Akses Pendidikan lewat Platform Digital Bantu Perempuan
Oleh
Ayu Pratiwi
·2 menit baca
JAKARTA, KOMPAS — Akses pendidikan melalui platform digital menjadi salah satu kunci utama yang mampu meningkatkan pemberdayaan perempuan. Di Indonesia, tingkat partisipasi angkatan kerja perempuan masih lebih rendah dibandingkan dengan laki-laki.
”Di Indonesia, tingkat partisipasi angkatan kerja perempuan sekitar 50 persen. Angkat itu masih lebih kecil dibandingkan tingkat partisipasi angkatan kerja laki-laki yang sebesar 80 persen,” kata Sabine Machl, United Nations Women Representative and Liaison to ASEAN saat kegiatan Hackathon, kompetisi untuk mengembangkan platform pembelajaran digital, di Jakarta, Sabtu (8/12/2018).
Baginya, masyarakat masih memandang bahwa kemampuan antara laki-laki dan perempuan tidak sama sehingga perempuan cenderung kurang percaya diri dalam memenuhi aspirasi atau ambisinya dibandingkan laki-laki. ”Selain itu, perempuan juga lebih rentan menjadi korban kekerasan,” ujar Sabine.
Menurut Dian O Wulandari, pendiri dan COO Instellar, perusahaan akselerator usaha rintisan, jumlah pengusaha perempuan di Indonesia cukup besar. Dari 120 usaha rintisan yang ia dukung, 50 persen di antaranya melibatkan pengusaha perempuan.
”Masalahnya, 50 persen di antaranya masih di tahap nano dan makro. Sekitar 30 persen berada pada tahap medium dan hanya 20 persen tahap large. Sebagian besar pengusaha perempuan itu menjual produknya melalui platform daring,” kata Dian.

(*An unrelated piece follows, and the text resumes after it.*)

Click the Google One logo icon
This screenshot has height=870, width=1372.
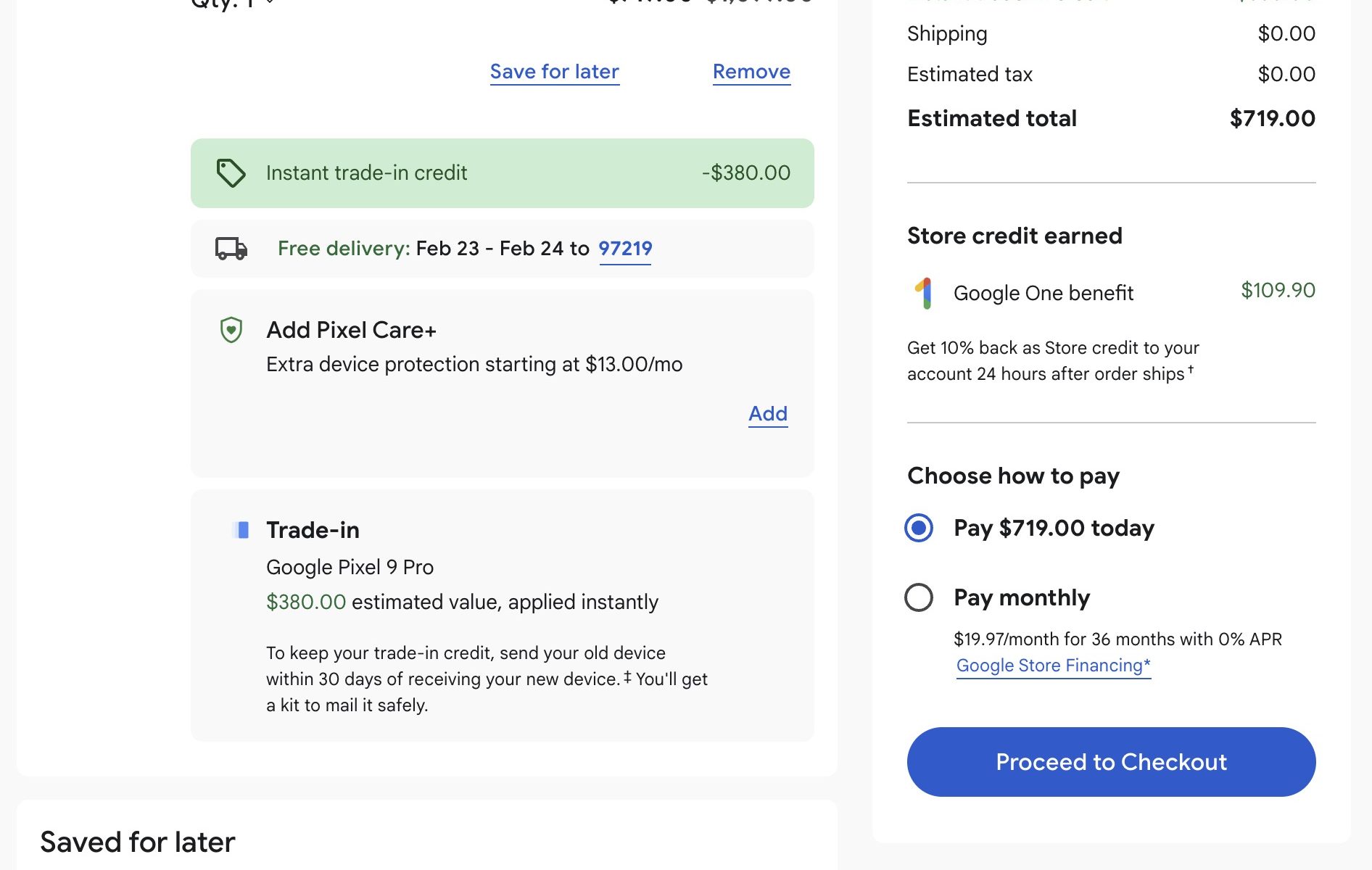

Para perempuan itu sering kesulitan meningkatkan skala usahanya karena tidak memperoleh modal yang diperlukan, serta kurang pengetahuan mengenai tren pasar. ”Penyebaran program latihan masih kurang merata dan sebagian besar digelar di kota besar. Perempuan kadang merasa enggan untuk mengikuti latihan itu karena tidak mau meninggalkan keluarganya. Platform digital dapat membantu perempuan untuk meningkatkan pengetahuannya,” ujar Dian.
Rina Trisnawati, pendiri bisnis camilan TinTin Chips, menyampaikan, pentingnya memahami bagaimana menggunakan platform digital untuk mencapai jangkauan pasar yang lebih luas. Sebelumnya, ia pernah ikut kursus kewirausahaan yang digelar oleh Womenwill, sebuah organisasi sosial oleh Google dengan tujuan memberdayakan perempuan. Melalui kursus itu, ia belajar bagaimana menggunakan fitur digital Google untuk memasarkan produknya.
”Melalui platform digital, produk saya bisa ditemukan hingga luar negeri. Kebiasaan orang belanja melalui platform digital semakin besar,” kata Rina. Salah satu fitur Google yang ia gunakan adalah Google My Business. Selain memperkenalkan produknya, Rina juga dapat menjawab pertanyaan pelanggannya melalui fitur itu.
Diana Rusu, Innovation and Knowledge Management Policy Specialist dari UN Women, menambahkan, melalui kegiatan Hackathon, pihaknya berusaha mengembangkan sebuah platform agregator yang mampu mengumpulkan konten edukasi daring dari berbagai institusi.
”Perusahaan besar seperti Microsoft dan Unilever memiliki kursus digitalnya sendiri. Kami akan berkolaborasi dengan mereka dan mengumpulkan semua konten itu dalam satu platform. Platform ini gratis dan bisa diakses siapa pun,” ujar Diana.